Frattanto, il professor Petrucci sta concludendo il programma di preparazione degli allievi e, tra non molto, li porterà a sostenere stage presso le Gallerie di Arte Moderna di Bologna, Reggio Emilia e Cento, come già fece l'anno scorso con grande utilità per i ragazzi, che hanno potuto affrontare direttamente impegnativi interventi professionali: cinque settimane di definitivo collaudo dopo che avranno ospitato nello studio di via Machiavelli una decina di artisti italiani, invitati a eseguire di fronte a loro un'opera, a rispondere alle loro domande sulle tecniche e sui materiali usati. È, questo, il modo più efficace per dare modo ai prossimi restauratori di codificare il lavoro per eventuali interventi futuri. Così, tra poco l'aula resterà vuota. Con la speranza dei fautori della scuola che a settembre possa rianimarsi.
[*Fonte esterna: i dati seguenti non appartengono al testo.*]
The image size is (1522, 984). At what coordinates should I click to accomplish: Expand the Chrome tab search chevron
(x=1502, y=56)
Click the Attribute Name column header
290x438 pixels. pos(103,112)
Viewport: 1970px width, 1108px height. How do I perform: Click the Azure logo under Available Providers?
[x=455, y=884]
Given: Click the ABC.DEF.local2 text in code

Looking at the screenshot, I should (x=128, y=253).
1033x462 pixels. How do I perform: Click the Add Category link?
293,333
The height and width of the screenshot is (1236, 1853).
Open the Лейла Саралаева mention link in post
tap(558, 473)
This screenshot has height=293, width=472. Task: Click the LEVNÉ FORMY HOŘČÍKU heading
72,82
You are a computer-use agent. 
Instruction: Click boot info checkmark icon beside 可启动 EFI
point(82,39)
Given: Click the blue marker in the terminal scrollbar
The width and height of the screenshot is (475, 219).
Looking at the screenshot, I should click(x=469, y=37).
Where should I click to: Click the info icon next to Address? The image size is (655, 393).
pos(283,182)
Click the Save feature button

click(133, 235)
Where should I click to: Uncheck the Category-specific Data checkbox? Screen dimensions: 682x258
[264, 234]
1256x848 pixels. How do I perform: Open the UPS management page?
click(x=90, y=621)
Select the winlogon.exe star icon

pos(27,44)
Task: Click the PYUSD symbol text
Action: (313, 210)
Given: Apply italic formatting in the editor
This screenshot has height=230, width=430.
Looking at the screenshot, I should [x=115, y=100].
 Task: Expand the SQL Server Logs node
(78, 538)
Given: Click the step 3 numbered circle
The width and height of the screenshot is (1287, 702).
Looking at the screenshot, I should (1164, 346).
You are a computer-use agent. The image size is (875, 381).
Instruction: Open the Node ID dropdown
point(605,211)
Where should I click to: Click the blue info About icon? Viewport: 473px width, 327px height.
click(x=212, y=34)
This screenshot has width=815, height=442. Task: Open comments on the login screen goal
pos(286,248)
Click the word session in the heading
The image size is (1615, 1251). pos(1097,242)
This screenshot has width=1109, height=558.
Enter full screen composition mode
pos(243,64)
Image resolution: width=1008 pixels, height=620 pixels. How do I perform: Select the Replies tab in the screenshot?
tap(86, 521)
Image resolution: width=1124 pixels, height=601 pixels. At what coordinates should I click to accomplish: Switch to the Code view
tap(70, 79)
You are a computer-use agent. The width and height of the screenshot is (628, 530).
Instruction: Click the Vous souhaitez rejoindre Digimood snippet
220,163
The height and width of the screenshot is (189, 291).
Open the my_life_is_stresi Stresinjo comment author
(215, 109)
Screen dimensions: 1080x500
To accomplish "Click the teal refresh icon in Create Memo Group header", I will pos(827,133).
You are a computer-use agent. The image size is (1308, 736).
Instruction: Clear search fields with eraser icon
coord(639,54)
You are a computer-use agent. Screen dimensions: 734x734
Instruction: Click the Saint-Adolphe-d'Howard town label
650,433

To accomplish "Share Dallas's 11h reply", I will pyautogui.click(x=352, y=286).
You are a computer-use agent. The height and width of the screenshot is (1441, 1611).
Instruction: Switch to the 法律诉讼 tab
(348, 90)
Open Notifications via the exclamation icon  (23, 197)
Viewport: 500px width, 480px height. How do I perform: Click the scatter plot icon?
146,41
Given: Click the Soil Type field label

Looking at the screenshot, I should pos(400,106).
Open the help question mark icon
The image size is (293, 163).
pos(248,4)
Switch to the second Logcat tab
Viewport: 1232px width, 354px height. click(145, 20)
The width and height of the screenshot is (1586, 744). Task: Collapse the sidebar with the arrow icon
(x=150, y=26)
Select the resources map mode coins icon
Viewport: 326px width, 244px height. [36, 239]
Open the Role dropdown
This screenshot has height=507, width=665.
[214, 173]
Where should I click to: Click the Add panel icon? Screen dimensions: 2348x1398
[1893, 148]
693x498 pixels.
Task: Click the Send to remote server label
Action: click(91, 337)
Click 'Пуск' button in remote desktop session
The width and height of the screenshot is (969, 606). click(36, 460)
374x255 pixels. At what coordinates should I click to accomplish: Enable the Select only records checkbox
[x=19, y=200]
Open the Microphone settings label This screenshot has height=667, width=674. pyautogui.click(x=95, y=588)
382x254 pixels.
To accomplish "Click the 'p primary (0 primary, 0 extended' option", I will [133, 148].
Dal moderno all'antico. Siamo andati nello studio di uno dei pochi restauratori attivi a Ferrara, una donna: la giovane Maria Barbara Stella, artigiana dell'arte, come ama definirsi.
Sono passati dieci anni da quando uscì col diploma dal liceo artistico di Ravenna per entrare prima all'Accademia, poi all'Istituto per l'arte e il restauro di Palazzo Spinelli, a Firenze. Con il diploma professionale della Regione Toscana, ha eseguito i primi lavori nella sua Porto Garibaldi e a Comacchio, a palazzo Bellini.
A questo punto, la passione per il suo lavoro la portò a prendere la coraggiosa e importante decisione di trasferirsi a Ferrara, dove aprì uno studio nella zona medievale della città, in via Fondobanchetto. Oggi, gli ampi saloni del suo laboratorio ospitano, oltre a un'attrezzatura professionale pressoché completa, dipinti di grandi dimensioni da rimettere a nuovo per incarico della Soprintendenza. Sorride, se le si chiede quali prospettive riservi questa attività a lei e agli altri giovani.
Confida di non aver mai avuto momenti di inattività, e subito torna a parlare dei suoi lavori. Tra quelli che l'hanno appassionata di più ricorda il dipinto del comacchiese Cesare Mezzogori, raffigurante una Madonna del Rosario con i Santi Domenico e Giustina (1661): un dipinto di grandi dimensioni, fortemente degradato, che ha richiesto tre mesi di lavoro. E, ancora, la Natività , di autore ignoto del XVII secolo, e un dipinto di misure più contenute, un Gesù Cristo nel sepolcro, entrambi siti nella Chiesa del Gesù a Ferrara. Inoltre ha meticolosamente curato il restauro di altre opere, tra le quali alcune pale d'altare. Che ci sia spazio per questi custodi dell'arte e del tempo, non solo in campo pittorico, ma anche urbanistico, è fuori di dubbio.
[A conferma di questo, vale la pena ricordare che nel solo campo del restauro di dipinti e tavole di arte antica a Ferrara, oltre a lo della giovane Maria Barbara Stella, sono attivi cinque laboratori: Studio Erre, Piella Ariodante e Figlio; Donatella Magnani; Alberto Sorpilli; e Gianoberto Gallieri, ndr] Per quanti altri ci sarebbe da lavorare, se è vero che il 60% del patrimonio artistico mondiale si trova nel nostro paese? Allo Stato, alle Soprintendenze, alle istituzioni, agli enti e ai privati tocca il dovere morale di salvare questa ricchezza per esibirla orgogliosamente a chi guarda all'Italia come punto di riferimento di antichi splendori.